I’ve been so busy with the videogame-making and occasionally -playing that I’ve been negligent in the videogame-promoting. Strong Bad’s Cool Game for Attractive People has two episodes out for WiiWare and PC, and the second episode, “Strong Badia the Free” came out last Monday. As you might imagine, it’s a thoughtful and provocative examination of the political process and man’s cruelty to his fellow man.
It’s kind of a milestone for me, since it’s the first game I’ve been credited as a “director,” and the first game (not counting the Kim Possible playtest at Epcot) where I’ve been involved from initial story idea all the way to shipping. On the blog, I’m listed as “lead writer,” which is a little silly on these games. When you’re working with a couple of guys who can turn the boring line “Freedom!” into the actually-funny line “Sweet Recently Divorced Lady Freedom!” you quickly learn to just get the basics done and let the experts do their thing.
My capsule review (which is probably biased somewhat): it’s very good! I think it feels like an extended Homestar Runner toon (if not a sbemail) that you can wander around in, and it hits a pretty good balance between in-jokes and story. Plus, there’s a gag (a cutscene at the beginning of the last act) that I’ve wanted to see in a videogame ever since I was a freshman in college.
And one of my favorite things about episodic development is we can experiment with the story and puzzle structure, and come up with adventure game puzzles that play like minigames — Tic Tac Doom from the Sam & Max episode “Bright Side of the Moon” is still my favorite.

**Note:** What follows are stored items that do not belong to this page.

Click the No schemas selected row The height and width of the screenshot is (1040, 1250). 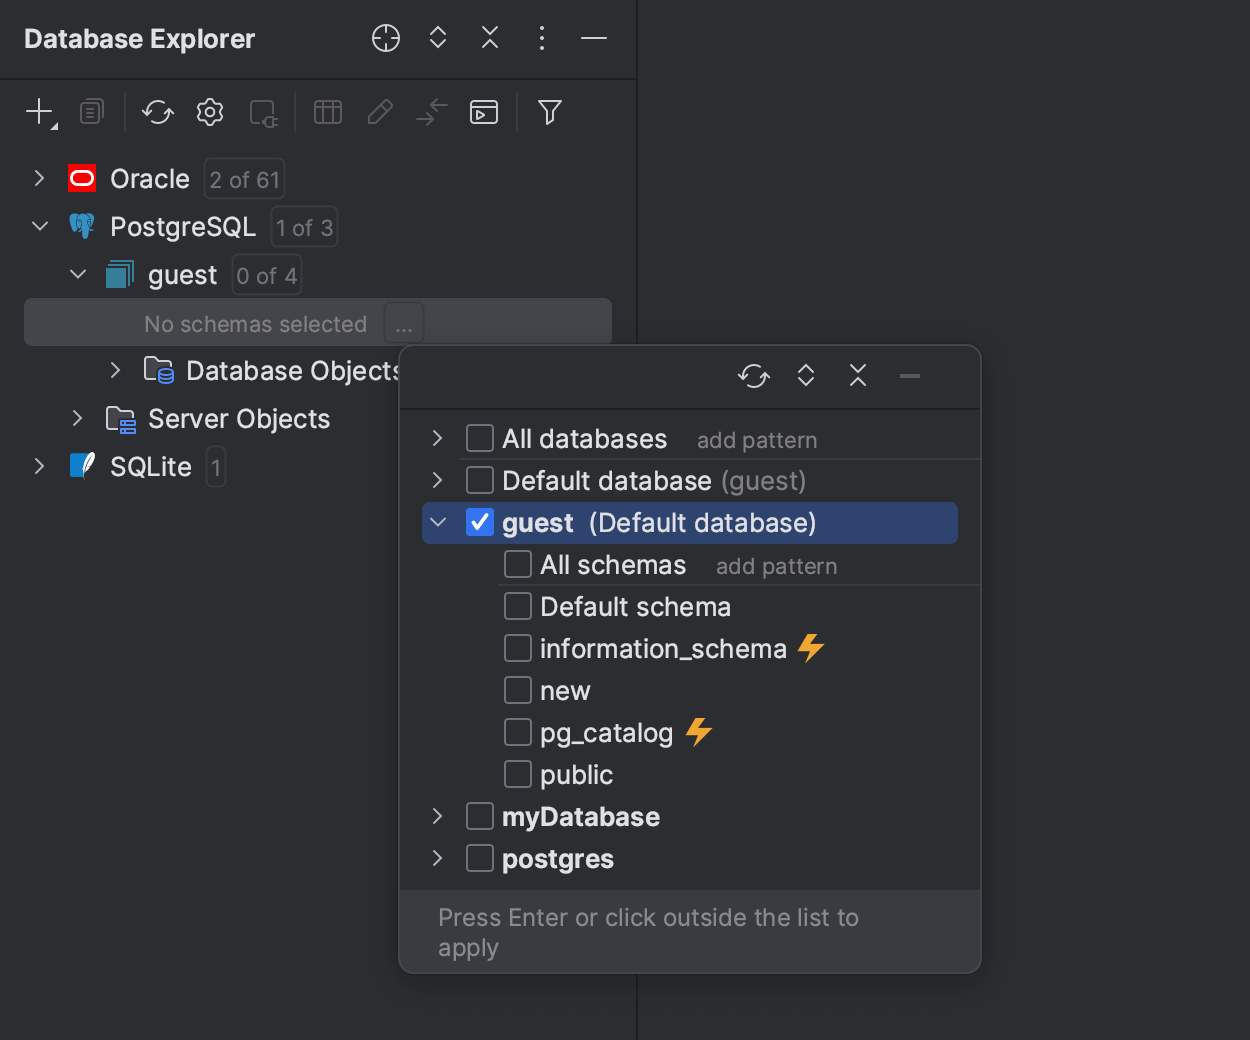[x=255, y=323]
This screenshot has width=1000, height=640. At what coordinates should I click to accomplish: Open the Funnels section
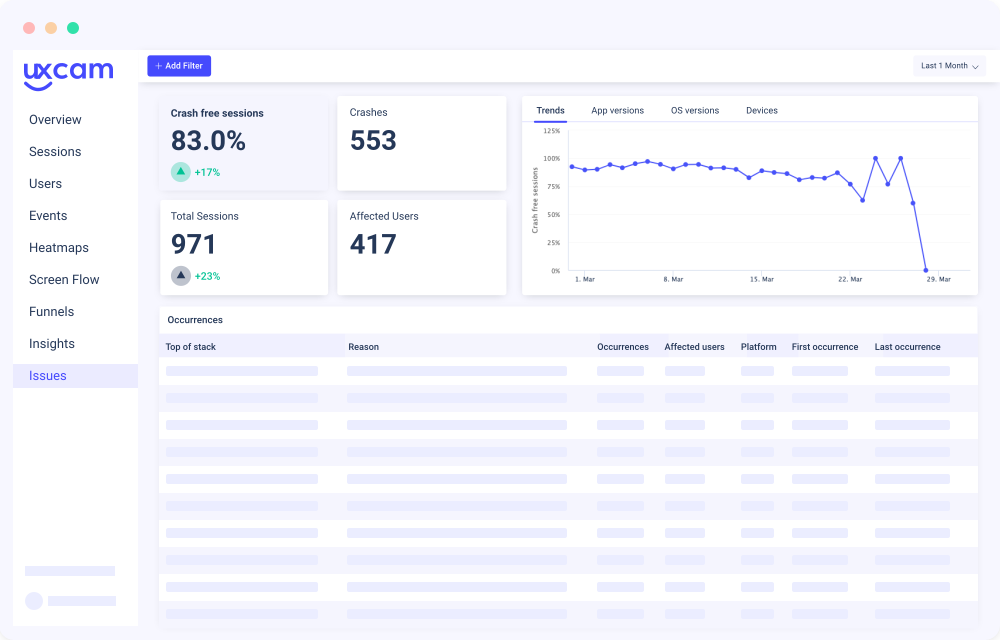click(51, 311)
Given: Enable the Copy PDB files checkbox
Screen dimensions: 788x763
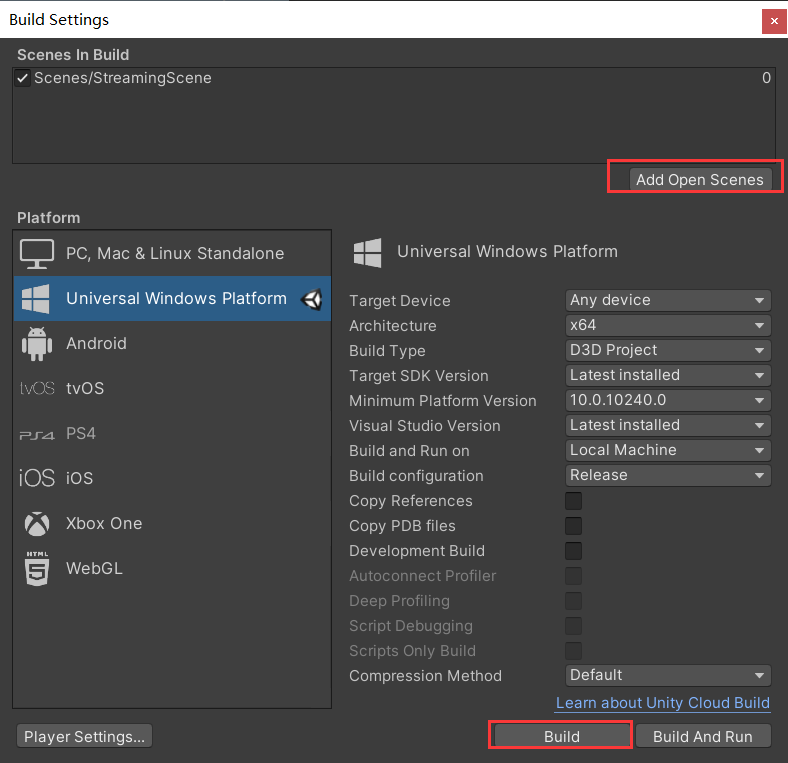Looking at the screenshot, I should pos(574,526).
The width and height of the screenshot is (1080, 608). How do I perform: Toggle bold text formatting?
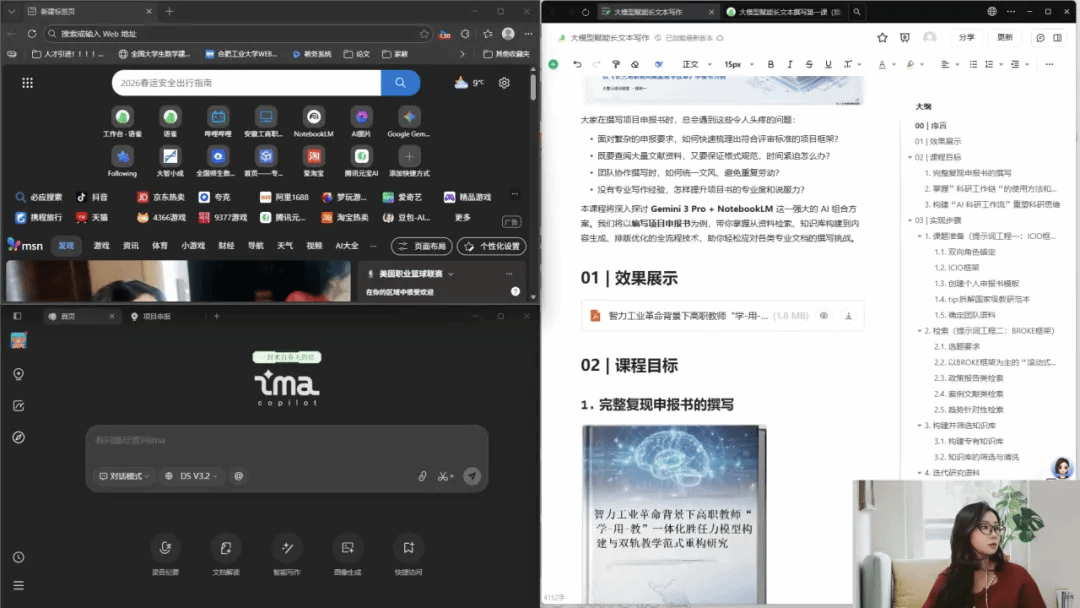[771, 64]
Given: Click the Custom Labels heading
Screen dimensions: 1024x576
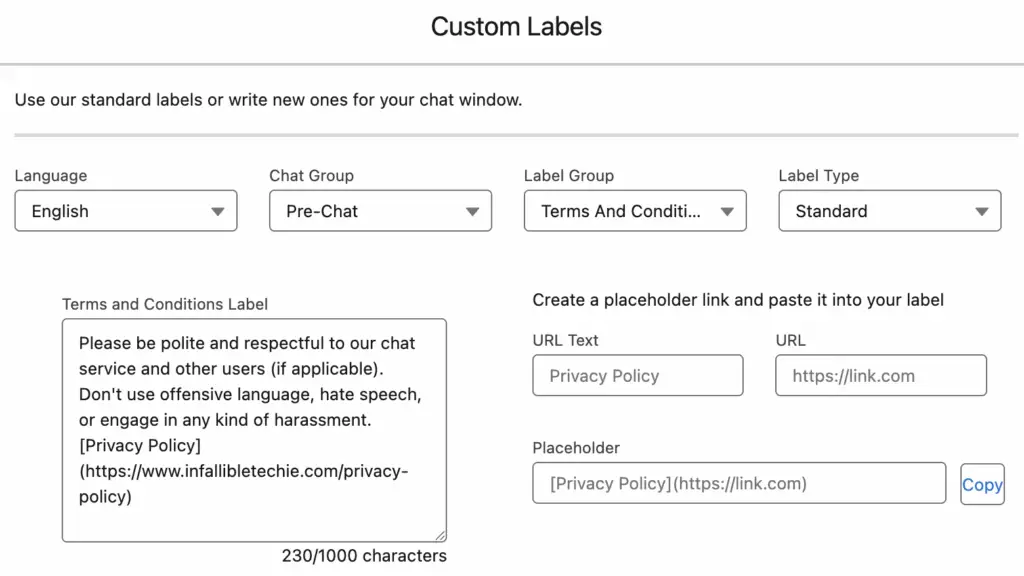Looking at the screenshot, I should [x=517, y=27].
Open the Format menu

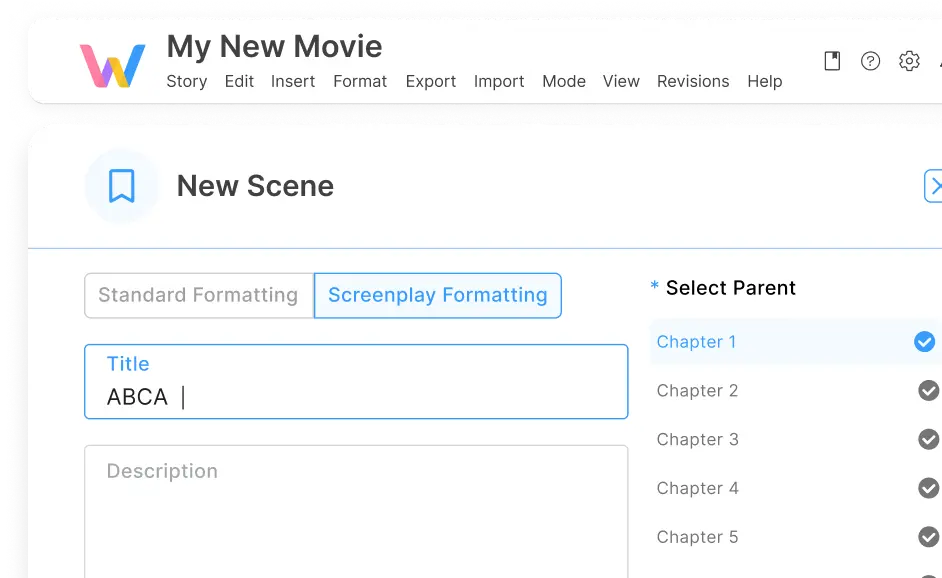click(x=360, y=81)
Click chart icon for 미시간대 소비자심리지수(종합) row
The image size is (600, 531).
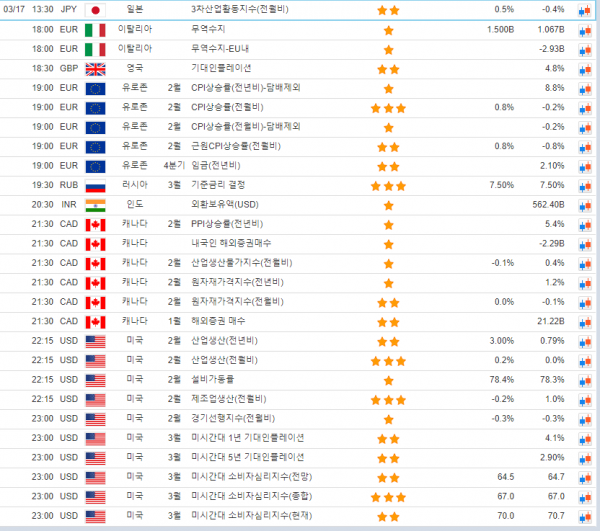583,496
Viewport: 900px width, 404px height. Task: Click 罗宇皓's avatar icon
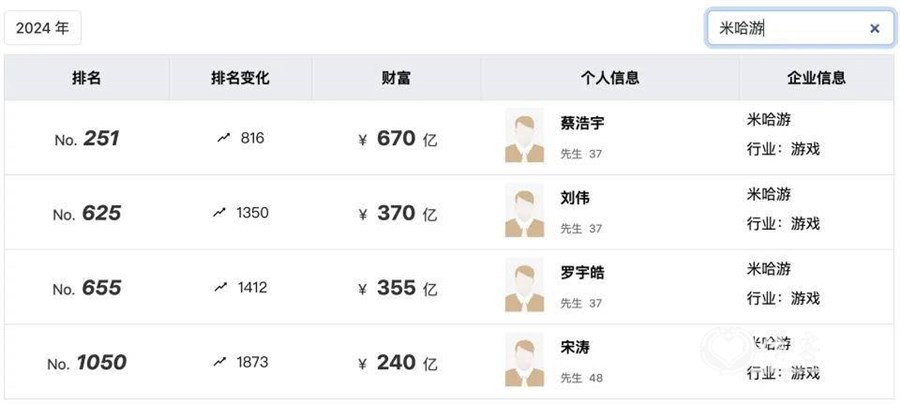(x=524, y=285)
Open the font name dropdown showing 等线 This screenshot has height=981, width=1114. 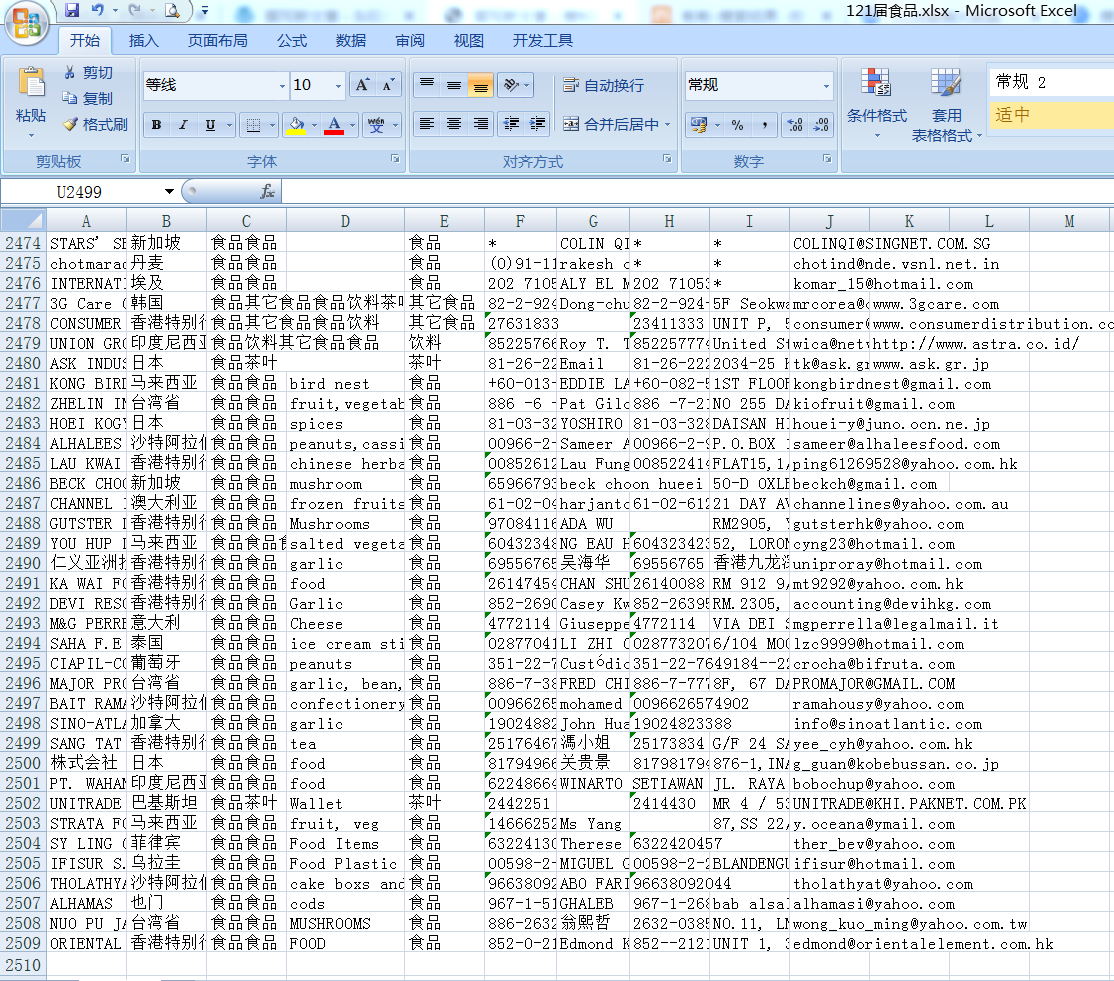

There’s an extended one at the end of this episode that, whether it works or not (some people got what was going on right off the bat and liked it, some people absolutely hate it), makes me optimistic about our ability to change up the way these games work. Maybe we can slowly and gradually cram character development and storytelling into types of games that don’t normally have it.
Biggest lesson learned: The Algebros was way too much work for such a corny joke.